> Exercise directions
Using the data below, return all lines in which "Показати" appears.

Data shown below:

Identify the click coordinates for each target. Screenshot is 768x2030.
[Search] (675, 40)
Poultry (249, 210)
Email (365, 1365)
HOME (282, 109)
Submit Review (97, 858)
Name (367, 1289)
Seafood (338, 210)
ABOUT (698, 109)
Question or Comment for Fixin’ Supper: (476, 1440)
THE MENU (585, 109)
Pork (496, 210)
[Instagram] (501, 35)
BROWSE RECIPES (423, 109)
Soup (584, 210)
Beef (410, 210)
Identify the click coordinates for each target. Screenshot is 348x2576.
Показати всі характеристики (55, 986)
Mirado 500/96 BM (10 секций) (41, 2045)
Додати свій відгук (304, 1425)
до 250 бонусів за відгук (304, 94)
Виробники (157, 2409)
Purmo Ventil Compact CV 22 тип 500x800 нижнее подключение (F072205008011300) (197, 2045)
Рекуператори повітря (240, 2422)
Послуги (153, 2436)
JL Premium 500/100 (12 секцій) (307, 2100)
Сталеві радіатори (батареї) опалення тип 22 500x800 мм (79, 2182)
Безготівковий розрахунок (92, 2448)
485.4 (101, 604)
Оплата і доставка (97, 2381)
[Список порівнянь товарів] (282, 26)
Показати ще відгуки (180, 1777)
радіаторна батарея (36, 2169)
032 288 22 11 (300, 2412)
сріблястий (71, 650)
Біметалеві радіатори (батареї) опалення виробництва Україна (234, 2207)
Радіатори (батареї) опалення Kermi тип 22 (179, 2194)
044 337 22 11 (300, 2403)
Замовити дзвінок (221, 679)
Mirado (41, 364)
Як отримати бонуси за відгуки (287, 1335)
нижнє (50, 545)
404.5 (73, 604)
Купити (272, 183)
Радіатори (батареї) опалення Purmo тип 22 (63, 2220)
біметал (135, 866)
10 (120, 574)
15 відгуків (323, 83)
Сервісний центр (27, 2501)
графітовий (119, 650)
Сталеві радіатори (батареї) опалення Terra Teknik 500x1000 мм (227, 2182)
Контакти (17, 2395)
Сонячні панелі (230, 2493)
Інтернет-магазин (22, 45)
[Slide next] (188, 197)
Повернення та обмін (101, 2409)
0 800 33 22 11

End of Data shown.

> Exercise solution
Показати всі характеристики (55, 986)
Показати ще відгуки (180, 1777)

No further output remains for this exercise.